◆ **PASSAGE**
** Begin **
[Intel-gfx] [CI 1/6] drm/i915: Remove temporary allocation of dma addresses when rotating

Chris Wilson chris at chris-wilson.co.uk
Mon Feb 20 10:46:07 UTC 2017


On Mon, Feb 20, 2017 at 10:36:33AM +0000, Tvrtko Ursulin wrote:
> 
> On 17/02/2017 16:37, Chris Wilson wrote:
> >On Fri, Feb 17, 2017 at 04:28:13PM +0000, Tvrtko Ursulin wrote:
> >>
> >>On 17/02/2017 15:12, Chris Wilson wrote:
> >>>The object already stores (computed on the fly) the index to dma address
> >>>so use it instead of reallocating a large temporary array every time we
> >>>bind a rotated framebuffer.
> >>
> >>On the other hand how big is the radix tree for a large framebuffer?
> >>I remember those nodes were quite chunky and will hang around for
> >>the lifetime of the object. While the above mentioned large
> >>temporary array needs to be allocated only if rotated VMAs have been
> >>discarded due GGTT pressure, no?
** End **
◆ **DATA SUPPLIED**
** Begin **
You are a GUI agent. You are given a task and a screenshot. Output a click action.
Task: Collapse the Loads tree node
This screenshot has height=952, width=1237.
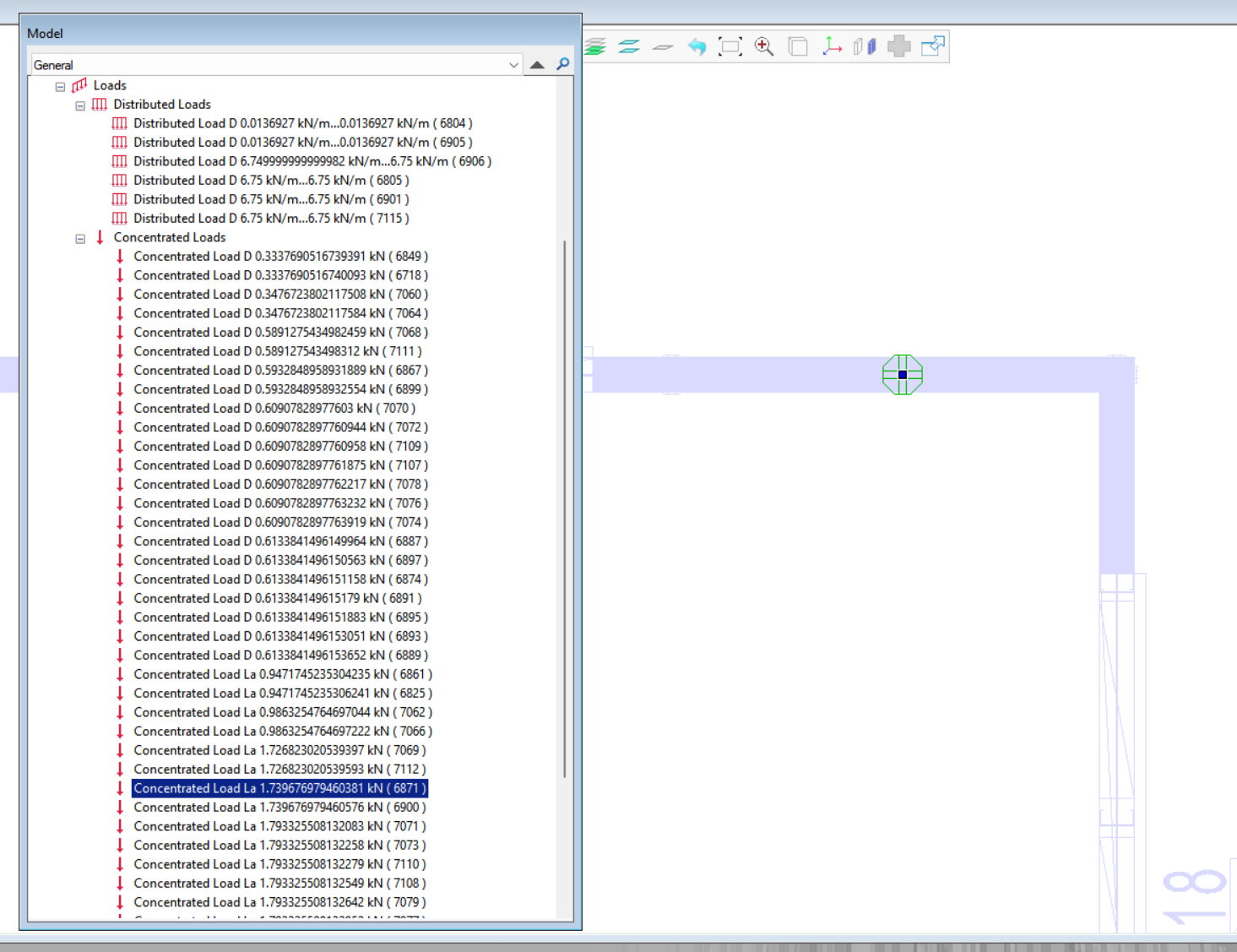click(x=60, y=86)
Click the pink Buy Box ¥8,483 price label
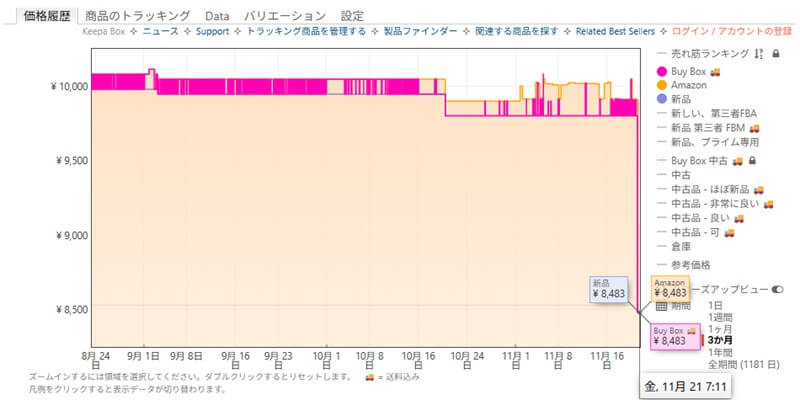 [x=676, y=336]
** End **
◆ **THE TASKS**
1 > In the patch discussion, what does the object already store, according to the description of the change?
2 > Continue the patch discussion about rotated framebuffers from its last line.
The rows come from a different source than the patch discussion.

◆ **THE ANSWERS**
1 > It stores the index to dma address, computed on the fly.

2 >
> >>
> >>On the other other hand maybe the radix tree won't be so big in the
> >>typical case, due sg entry coalescing, but it will hang around for
> >>much longer.
> >
> >Also don't forget that we use the radixtree for mmaps, partials, single
> >page lookups. In all likelihood it already exists, and it doesn't hang
> >around forever.
> 
> Yeah, but for a typical framebuffer none of this are actually used
> to trigger creating the radix tree.
> 
> For a standard 1920x1080x32 fb, temporary allocation for rotation is
> only ~16KiB so don't see that it can cause any problems even with 4k
> screens.
> 
> Struct radix_tree_node is much chunkier so how many of those will a
> typical framebuffer need and how much memory in total would it tie
> up? It would only be dropped once we drop the backing store, so for
> framebuffers basically never.

Typically? We're talking about how often do people do GTT mmaps even
though we keep telling them not to?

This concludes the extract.